Lo esencial es aceptar, con amor y en total conformidad a su voluntad, lo que el Señor quiera enviarnos. Hay almas en el Infierno que le habían pedido a Dios cruces y humillaciones: Dios les concedió, pero no supieron aprovecharse de tales gracias y el orgullo los perdió". También podemos afirmar lo opuesto: si hay quienes quieren más cruces, porque su orgullo los hace presuntuosos, hay quienes no quieren, de ninguna manera, las cruces que Dios les envía -enfermedad, tribulación, etc.- y a toda costa quieren salirse con la suya, acudiendo incluso a la magia, terreno del Demonio, para obtener lo que Dios no les concede porque Él ve que eso que piden no es bueno para sus almas; también con este tipo de almas, está ocupado el Infierno.
Continúa la virgen a Santa María de Jesús Crucificado: "Sin cuestionar nada, acepta con gratitud lo que el Buen Señor te envíe.
¡Cuántas ilusiones hay todavía, cuando Dios manda la enfermedad! En lugar de
aprovecharla, dices: “¡Ah!

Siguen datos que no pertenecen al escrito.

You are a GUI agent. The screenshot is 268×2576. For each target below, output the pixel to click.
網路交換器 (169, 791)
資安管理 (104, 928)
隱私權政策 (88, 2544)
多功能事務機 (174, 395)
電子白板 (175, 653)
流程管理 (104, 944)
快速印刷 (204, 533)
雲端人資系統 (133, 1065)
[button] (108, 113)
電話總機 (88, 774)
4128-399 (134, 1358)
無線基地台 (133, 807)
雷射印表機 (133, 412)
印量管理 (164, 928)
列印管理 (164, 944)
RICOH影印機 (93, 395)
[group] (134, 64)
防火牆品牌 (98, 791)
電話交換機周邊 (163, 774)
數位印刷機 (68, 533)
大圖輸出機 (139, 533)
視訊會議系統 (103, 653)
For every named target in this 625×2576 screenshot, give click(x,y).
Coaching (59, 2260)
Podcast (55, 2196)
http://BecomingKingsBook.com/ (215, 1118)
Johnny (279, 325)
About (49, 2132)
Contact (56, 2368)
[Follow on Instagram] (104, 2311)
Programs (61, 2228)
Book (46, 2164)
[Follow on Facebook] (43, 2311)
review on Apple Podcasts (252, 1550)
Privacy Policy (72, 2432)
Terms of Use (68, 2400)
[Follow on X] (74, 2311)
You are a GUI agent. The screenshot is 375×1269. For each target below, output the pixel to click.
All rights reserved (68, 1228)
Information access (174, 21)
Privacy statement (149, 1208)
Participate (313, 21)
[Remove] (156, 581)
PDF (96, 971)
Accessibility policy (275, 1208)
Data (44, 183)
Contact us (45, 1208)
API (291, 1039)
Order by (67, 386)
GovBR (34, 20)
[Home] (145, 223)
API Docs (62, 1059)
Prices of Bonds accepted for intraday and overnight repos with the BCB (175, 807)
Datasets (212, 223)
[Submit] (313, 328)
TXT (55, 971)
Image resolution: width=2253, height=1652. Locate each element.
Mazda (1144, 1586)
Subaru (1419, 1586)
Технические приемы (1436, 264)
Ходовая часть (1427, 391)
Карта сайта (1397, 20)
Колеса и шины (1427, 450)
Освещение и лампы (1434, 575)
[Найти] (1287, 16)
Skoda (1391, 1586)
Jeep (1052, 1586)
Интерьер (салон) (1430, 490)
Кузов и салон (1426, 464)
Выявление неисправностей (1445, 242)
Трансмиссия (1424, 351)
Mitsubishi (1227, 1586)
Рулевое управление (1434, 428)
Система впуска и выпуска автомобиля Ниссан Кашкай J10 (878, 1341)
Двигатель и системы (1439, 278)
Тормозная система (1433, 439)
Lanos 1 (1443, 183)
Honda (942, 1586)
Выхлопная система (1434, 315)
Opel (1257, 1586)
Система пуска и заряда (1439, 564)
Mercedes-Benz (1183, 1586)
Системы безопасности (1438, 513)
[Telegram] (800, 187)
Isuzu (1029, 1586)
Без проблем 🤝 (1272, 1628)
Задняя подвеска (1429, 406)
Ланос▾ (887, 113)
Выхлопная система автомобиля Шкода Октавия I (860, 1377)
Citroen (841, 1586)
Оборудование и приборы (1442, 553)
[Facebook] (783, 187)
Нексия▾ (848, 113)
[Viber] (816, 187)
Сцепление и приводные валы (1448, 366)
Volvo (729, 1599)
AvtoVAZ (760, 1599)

Si estuviera sano, haría tal cosa, tales obras para
Dios, para mi alma!”. Si pides sanidad, siempre lo haces poniendo esta condición:
“Dios mío, si es tu voluntad; si el interés de tu gloria lo exige; si el bien
de mi alma lo exige!”. El alma que ama a Dios Trino demuestra verdaderamente su
amor por la Trinidad cuando cumple su voluntad, dejando de lado la propia
voluntad.
“El que no toma su cruz no es digno de Mí”. La cruz
personal es un don del Cielo, para ganarnos el Cielo, porque en la cruz nos
unimos a Jesús Crucificado, a su Sagrado Corazón, que es la Puerta que conduce
al seno del Eterno Padre. No solo no debemos renegar nunca de la cruz, sino que
debemos abrazarla y amarla y llevarla por los días que nos queden de vida
terrena, para así llegar al Reino de Dios.